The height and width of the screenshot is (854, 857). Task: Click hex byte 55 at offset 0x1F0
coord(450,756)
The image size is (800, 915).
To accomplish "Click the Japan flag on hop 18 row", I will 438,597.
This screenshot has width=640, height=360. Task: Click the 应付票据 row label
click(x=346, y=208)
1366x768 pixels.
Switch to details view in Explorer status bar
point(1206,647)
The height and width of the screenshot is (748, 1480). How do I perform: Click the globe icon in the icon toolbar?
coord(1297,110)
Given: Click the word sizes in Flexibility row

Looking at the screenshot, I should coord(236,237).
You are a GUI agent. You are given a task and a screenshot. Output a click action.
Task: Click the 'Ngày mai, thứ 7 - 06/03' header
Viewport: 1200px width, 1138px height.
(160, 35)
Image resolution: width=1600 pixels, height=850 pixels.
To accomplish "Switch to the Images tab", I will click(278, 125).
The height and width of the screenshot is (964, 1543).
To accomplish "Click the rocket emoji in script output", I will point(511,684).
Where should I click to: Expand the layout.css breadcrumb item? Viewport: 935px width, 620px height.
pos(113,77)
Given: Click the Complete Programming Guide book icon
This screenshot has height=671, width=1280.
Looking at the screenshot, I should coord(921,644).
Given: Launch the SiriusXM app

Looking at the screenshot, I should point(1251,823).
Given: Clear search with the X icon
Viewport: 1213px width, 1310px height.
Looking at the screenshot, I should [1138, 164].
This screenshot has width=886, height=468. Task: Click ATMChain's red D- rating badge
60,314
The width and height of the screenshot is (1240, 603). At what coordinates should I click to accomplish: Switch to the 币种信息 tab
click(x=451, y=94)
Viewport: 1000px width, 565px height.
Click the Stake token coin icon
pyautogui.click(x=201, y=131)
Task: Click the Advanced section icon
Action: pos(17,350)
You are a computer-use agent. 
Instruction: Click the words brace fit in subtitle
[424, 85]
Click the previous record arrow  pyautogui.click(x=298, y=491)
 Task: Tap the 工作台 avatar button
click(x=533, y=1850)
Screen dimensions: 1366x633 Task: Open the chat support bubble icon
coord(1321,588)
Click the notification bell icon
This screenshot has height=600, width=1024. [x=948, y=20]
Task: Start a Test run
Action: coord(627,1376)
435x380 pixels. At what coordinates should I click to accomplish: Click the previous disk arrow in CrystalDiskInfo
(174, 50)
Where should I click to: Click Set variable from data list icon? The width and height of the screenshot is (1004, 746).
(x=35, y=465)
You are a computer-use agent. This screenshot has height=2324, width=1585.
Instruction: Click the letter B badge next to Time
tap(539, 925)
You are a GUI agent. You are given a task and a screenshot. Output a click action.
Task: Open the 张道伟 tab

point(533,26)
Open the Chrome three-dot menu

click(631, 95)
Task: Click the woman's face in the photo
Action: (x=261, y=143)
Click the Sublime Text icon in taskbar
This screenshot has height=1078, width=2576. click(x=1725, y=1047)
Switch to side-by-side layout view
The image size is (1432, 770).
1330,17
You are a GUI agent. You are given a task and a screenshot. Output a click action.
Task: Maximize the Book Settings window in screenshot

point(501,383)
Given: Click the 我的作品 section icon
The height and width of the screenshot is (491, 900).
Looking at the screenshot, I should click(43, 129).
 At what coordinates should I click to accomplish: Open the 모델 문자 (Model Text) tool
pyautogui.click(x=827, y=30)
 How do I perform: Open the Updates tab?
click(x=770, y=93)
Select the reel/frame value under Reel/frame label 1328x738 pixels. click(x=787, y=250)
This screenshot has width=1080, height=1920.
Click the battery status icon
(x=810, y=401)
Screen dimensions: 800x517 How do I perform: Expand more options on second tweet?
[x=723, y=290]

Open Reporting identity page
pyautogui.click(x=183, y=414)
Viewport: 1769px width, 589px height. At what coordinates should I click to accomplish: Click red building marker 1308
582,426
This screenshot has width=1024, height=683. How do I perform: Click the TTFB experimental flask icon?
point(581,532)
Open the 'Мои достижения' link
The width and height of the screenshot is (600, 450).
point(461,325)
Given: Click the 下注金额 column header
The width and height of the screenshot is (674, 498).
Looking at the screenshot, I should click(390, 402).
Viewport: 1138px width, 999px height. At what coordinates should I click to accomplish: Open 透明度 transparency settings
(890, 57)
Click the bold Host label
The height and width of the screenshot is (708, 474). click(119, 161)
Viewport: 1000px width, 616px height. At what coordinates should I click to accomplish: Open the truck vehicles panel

## WHAT IS NEEDED
Return all data verbatim.

## EXPECTED ANSWER
The height and width of the screenshot is (854, 857). Task: Click hex byte 55 at offset 0x1F0
coord(450,756)
The image size is (800, 915).
To accomplish "Click the Japan flag on hop 18 row", I will 438,597.
This screenshot has width=640, height=360. Task: Click the 应付票据 row label
click(x=346, y=208)
1366x768 pixels.
Switch to details view in Explorer status bar
point(1206,647)
The height and width of the screenshot is (748, 1480). How do I perform: Click the globe icon in the icon toolbar?
coord(1297,110)
Given: Click the word sizes in Flexibility row

Looking at the screenshot, I should coord(236,237).
You are a GUI agent. You are given a task and a screenshot. Output a click action.
Task: Click the 'Ngày mai, thứ 7 - 06/03' header
Viewport: 1200px width, 1138px height.
(160, 35)
Image resolution: width=1600 pixels, height=850 pixels.
To accomplish "Switch to the Images tab", I will click(278, 125).
The height and width of the screenshot is (964, 1543).
To accomplish "Click the rocket emoji in script output", I will point(511,684).
Where should I click to: Expand the layout.css breadcrumb item? Viewport: 935px width, 620px height.
pos(113,77)
Given: Click the Complete Programming Guide book icon
This screenshot has height=671, width=1280.
Looking at the screenshot, I should coord(921,644).
Given: Launch the SiriusXM app

Looking at the screenshot, I should point(1251,823).
Given: Clear search with the X icon
Viewport: 1213px width, 1310px height.
Looking at the screenshot, I should [1138, 164].
This screenshot has width=886, height=468. Task: Click ATMChain's red D- rating badge
60,314
The width and height of the screenshot is (1240, 603). At what coordinates should I click to accomplish: Switch to the 币种信息 tab
click(x=451, y=94)
Viewport: 1000px width, 565px height.
Click the Stake token coin icon
pyautogui.click(x=201, y=131)
Task: Click the Advanced section icon
Action: pos(17,350)
You are a computer-use agent. 
Instruction: Click the words brace fit in subtitle
[424, 85]
Click the previous record arrow  pyautogui.click(x=298, y=491)
 Task: Tap the 工作台 avatar button
click(x=533, y=1850)
Screen dimensions: 1366x633 Task: Open the chat support bubble icon
coord(1321,588)
Click the notification bell icon
This screenshot has height=600, width=1024. [x=948, y=20]
Task: Start a Test run
Action: coord(627,1376)
435x380 pixels. At what coordinates should I click to accomplish: Click the previous disk arrow in CrystalDiskInfo
(174, 50)
Where should I click to: Click Set variable from data list icon? The width and height of the screenshot is (1004, 746).
(x=35, y=465)
You are a computer-use agent. This screenshot has height=2324, width=1585.
Instruction: Click the letter B badge next to Time
tap(539, 925)
You are a GUI agent. You are given a task and a screenshot. Output a click action.
Task: Open the 张道伟 tab

point(533,26)
Open the Chrome three-dot menu

click(631, 95)
Task: Click the woman's face in the photo
Action: (x=261, y=143)
Click the Sublime Text icon in taskbar
This screenshot has height=1078, width=2576. click(x=1725, y=1047)
Switch to side-by-side layout view
The image size is (1432, 770).
1330,17
You are a GUI agent. You are given a task and a screenshot. Output a click action.
Task: Maximize the Book Settings window in screenshot

point(501,383)
Given: Click the 我的作品 section icon
The height and width of the screenshot is (491, 900).
Looking at the screenshot, I should click(43, 129).
 At what coordinates should I click to accomplish: Open the 모델 문자 (Model Text) tool
pyautogui.click(x=827, y=30)
 How do I perform: Open the Updates tab?
click(x=770, y=93)
Select the reel/frame value under Reel/frame label 1328x738 pixels. click(x=787, y=250)
This screenshot has width=1080, height=1920.
Click the battery status icon
(x=810, y=401)
Screen dimensions: 800x517 How do I perform: Expand more options on second tweet?
[x=723, y=290]

Open Reporting identity page
pyautogui.click(x=183, y=414)
Viewport: 1769px width, 589px height. At what coordinates should I click to accomplish: Click red building marker 1308
582,426
This screenshot has width=1024, height=683. How do I perform: Click the TTFB experimental flask icon?
point(581,532)
Open the 'Мои достижения' link
The width and height of the screenshot is (600, 450).
point(461,325)
Given: Click the 下注金额 column header
The width and height of the screenshot is (674, 498).
Looking at the screenshot, I should click(390, 402).
Viewport: 1138px width, 999px height. At what coordinates should I click to accomplish: Open 透明度 transparency settings
(890, 57)
Click the bold Host label
The height and width of the screenshot is (708, 474). click(119, 161)
Viewport: 1000px width, 616px height. At what coordinates should I click to accomplish: Open the truck vehicles panel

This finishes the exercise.